## SOURCE DOCUMENT
◆ ◆ ◆

The New Wave of Foodservice Technology in Senior Care

Game on!

Want to help residents exercise their brains? Research shows that using activities that prompt individual parts of brain function can slow the development of dementia and improve daily quality of life. Games don't have to be complicated or expensive to be effective. Everyday objects, photographs and music can be used to keep residents' cognitive functions limber.

Matching games

Many activities that improve function in residents with dementia involve “memory matching.” Did you see that photo before? Can you match two exact images among a field of other images? How fast can the matching be done? These activities all exercise the occipital lobe, the temporal lobe the temporal sulcus and the amygdala parts of the brain, responsible for visual recognition and short-term memory. These are also parts of the brain that have the ability to recognize visual patterns, including faces and facial expressions.

◆ ◆ ◆

## MATERIAL SUPPLIED
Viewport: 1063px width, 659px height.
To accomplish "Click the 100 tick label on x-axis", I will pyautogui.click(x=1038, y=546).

◆ ◆ ◆

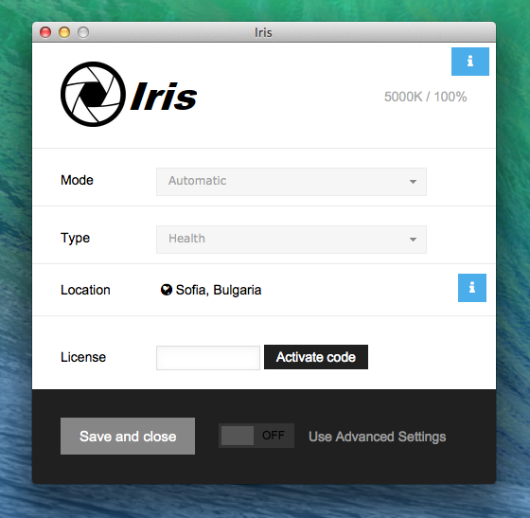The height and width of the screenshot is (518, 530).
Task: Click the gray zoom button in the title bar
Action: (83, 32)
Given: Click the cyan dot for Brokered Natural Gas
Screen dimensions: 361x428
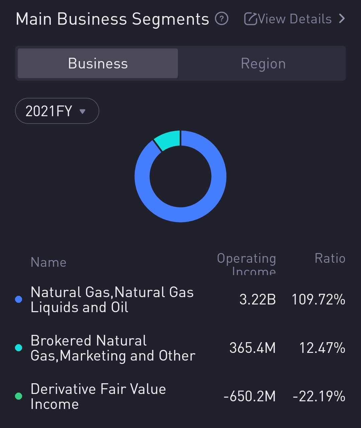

◆ ◆ ◆

## THINGS TO DO
(a) In the article about brain games for residents, what are the brain parts exercised by matching games responsible for?
(b) Retype the article about brain games for residents from "The New Wave" up to and including "cognitive functions limber.".

## TASK-BY-TASK OUTPUTS
(a) Visual recognition and short-term memory.

(b)
The New Wave of Foodservice Technology in Senior Care

Game on!

Want to help residents exercise their brains? Research shows that using activities that prompt individual parts of brain function can slow the development of dementia and improve daily quality of life. Games don't have to be complicated or expensive to be effective. Everyday objects, photographs and music can be used to keep residents' cognitive functions limber.